━━━ RECORD EXTRACTS
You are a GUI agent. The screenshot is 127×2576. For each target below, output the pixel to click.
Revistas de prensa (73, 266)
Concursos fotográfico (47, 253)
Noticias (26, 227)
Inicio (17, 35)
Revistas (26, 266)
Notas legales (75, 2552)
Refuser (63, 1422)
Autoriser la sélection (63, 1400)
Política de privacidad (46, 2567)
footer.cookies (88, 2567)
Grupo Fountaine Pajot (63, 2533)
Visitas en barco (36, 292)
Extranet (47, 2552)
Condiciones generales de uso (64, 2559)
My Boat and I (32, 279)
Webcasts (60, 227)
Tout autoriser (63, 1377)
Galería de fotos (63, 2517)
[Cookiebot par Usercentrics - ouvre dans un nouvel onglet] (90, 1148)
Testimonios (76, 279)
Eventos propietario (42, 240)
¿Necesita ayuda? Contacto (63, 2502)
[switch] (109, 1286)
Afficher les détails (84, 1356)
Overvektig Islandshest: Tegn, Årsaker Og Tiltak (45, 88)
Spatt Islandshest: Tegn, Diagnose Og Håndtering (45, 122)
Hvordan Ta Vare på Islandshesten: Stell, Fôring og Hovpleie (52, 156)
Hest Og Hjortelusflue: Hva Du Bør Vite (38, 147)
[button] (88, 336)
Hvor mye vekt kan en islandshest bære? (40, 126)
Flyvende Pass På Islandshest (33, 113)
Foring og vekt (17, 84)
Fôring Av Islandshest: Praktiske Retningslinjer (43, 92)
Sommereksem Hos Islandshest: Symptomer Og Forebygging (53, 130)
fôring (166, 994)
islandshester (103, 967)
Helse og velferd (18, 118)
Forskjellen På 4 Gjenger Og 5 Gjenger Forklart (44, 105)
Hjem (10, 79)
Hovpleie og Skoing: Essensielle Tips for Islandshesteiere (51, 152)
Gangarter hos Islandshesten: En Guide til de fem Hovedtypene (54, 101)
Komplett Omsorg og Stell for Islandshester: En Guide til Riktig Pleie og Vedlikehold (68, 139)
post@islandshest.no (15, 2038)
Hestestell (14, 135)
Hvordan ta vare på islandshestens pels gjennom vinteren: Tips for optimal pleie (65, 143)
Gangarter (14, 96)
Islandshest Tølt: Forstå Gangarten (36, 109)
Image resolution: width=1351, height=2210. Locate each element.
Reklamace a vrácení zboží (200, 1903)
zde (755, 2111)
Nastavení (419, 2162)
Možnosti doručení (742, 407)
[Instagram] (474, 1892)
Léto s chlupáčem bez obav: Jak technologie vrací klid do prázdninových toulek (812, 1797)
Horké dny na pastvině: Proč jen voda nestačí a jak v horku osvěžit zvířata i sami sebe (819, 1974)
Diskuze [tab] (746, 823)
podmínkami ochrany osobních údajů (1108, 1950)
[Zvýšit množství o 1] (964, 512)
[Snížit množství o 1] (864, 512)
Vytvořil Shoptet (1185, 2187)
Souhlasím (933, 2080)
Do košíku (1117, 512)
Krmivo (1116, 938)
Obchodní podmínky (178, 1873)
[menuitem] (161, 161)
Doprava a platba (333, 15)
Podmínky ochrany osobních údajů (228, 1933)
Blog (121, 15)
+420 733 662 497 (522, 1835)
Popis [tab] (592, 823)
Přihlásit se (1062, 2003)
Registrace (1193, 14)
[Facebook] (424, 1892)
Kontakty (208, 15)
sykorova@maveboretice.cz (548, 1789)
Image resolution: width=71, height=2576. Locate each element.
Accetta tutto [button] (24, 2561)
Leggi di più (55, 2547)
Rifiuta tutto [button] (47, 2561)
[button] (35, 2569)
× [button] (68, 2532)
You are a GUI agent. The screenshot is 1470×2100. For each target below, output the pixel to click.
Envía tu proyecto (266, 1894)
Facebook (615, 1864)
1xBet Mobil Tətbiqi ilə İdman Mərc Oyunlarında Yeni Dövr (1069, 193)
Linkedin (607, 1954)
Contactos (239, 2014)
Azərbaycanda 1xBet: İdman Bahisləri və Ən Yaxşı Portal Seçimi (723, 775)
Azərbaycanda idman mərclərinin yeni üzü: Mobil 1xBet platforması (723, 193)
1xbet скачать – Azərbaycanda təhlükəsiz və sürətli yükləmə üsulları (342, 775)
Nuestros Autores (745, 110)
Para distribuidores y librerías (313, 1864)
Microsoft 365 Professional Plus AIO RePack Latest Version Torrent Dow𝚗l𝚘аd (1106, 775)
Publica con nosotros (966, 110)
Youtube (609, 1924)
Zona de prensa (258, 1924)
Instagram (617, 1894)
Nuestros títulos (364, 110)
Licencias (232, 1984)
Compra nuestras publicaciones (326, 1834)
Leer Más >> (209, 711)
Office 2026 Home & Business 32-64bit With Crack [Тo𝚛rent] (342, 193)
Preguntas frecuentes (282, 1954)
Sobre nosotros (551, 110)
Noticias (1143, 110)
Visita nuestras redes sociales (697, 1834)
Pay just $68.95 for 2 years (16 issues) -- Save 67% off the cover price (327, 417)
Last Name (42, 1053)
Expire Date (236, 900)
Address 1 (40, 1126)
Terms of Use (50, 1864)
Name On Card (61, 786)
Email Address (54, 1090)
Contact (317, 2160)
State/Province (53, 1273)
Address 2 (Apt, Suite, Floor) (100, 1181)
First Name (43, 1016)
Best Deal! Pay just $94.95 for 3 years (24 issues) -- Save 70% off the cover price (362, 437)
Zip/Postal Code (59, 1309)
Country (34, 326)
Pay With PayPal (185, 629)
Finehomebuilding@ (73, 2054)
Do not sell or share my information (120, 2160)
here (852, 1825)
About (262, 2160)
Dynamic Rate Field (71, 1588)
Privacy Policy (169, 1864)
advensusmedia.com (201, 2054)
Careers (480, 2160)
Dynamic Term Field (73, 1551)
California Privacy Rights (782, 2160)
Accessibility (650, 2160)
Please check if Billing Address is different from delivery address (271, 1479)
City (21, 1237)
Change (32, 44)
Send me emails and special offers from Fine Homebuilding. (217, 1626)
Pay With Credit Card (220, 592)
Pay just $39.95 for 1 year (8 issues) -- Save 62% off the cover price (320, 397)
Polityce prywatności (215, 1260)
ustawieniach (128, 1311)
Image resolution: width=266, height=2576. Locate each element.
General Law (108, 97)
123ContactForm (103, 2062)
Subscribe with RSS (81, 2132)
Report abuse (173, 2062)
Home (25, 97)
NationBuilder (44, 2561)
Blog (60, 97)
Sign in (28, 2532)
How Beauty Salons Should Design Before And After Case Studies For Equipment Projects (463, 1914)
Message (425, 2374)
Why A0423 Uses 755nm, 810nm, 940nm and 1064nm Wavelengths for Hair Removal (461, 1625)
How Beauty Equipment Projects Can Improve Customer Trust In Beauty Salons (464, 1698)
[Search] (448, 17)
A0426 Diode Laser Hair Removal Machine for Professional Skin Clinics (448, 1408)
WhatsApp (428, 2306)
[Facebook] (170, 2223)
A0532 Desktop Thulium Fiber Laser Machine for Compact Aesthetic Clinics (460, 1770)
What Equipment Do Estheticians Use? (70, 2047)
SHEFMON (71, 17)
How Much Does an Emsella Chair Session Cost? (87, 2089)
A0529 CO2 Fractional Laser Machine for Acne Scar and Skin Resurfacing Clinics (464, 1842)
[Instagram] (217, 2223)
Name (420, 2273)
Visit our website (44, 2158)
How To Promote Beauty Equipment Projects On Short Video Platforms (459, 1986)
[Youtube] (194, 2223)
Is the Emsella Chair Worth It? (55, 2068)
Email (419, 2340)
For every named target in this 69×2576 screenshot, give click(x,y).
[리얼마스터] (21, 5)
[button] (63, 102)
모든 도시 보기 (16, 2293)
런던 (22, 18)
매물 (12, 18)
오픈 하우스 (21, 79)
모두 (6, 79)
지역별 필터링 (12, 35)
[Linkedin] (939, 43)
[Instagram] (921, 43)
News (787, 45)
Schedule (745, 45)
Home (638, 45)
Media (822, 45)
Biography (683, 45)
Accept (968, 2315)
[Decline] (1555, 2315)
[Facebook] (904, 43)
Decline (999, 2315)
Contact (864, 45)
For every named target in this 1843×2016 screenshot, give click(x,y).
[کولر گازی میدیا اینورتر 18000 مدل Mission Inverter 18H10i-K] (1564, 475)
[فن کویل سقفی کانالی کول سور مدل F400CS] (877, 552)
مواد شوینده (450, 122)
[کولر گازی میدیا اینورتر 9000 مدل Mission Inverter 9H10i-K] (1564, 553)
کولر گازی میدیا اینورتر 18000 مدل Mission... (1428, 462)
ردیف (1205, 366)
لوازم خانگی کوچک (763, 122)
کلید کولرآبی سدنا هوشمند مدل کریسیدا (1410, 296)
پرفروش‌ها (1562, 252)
━━━━━━
ABOUT THIS EXERCISE: With the line containing "[button] (88, 336)" as the last one, please set down exactly the lines of the records above from their very first line, and nothing more.

ANSWER FOR THE TASK:
You are a GUI agent. The screenshot is 127×2576. For each target below, output the pixel to click.
Revistas de prensa (73, 266)
Concursos fotográfico (47, 253)
Noticias (26, 227)
Inicio (17, 35)
Revistas (26, 266)
Notas legales (75, 2552)
Refuser (63, 1422)
Autoriser la sélection (63, 1400)
Política de privacidad (46, 2567)
footer.cookies (88, 2567)
Grupo Fountaine Pajot (63, 2533)
Visitas en barco (36, 292)
Extranet (47, 2552)
Condiciones generales de uso (64, 2559)
My Boat and I (32, 279)
Webcasts (60, 227)
Tout autoriser (63, 1377)
Galería de fotos (63, 2517)
[Cookiebot par Usercentrics - ouvre dans un nouvel onglet] (90, 1148)
Testimonios (76, 279)
Eventos propietario (42, 240)
¿Necesita ayuda? Contacto (63, 2502)
[switch] (109, 1286)
Afficher les détails (84, 1356)
Overvektig Islandshest: Tegn, Årsaker Og Tiltak (45, 88)
Spatt Islandshest: Tegn, Diagnose Og Håndtering (45, 122)
Hvordan Ta Vare på Islandshesten: Stell, Fôring og Hovpleie (52, 156)
Hest Og Hjortelusflue: Hva Du Bør Vite (38, 147)
[button] (88, 336)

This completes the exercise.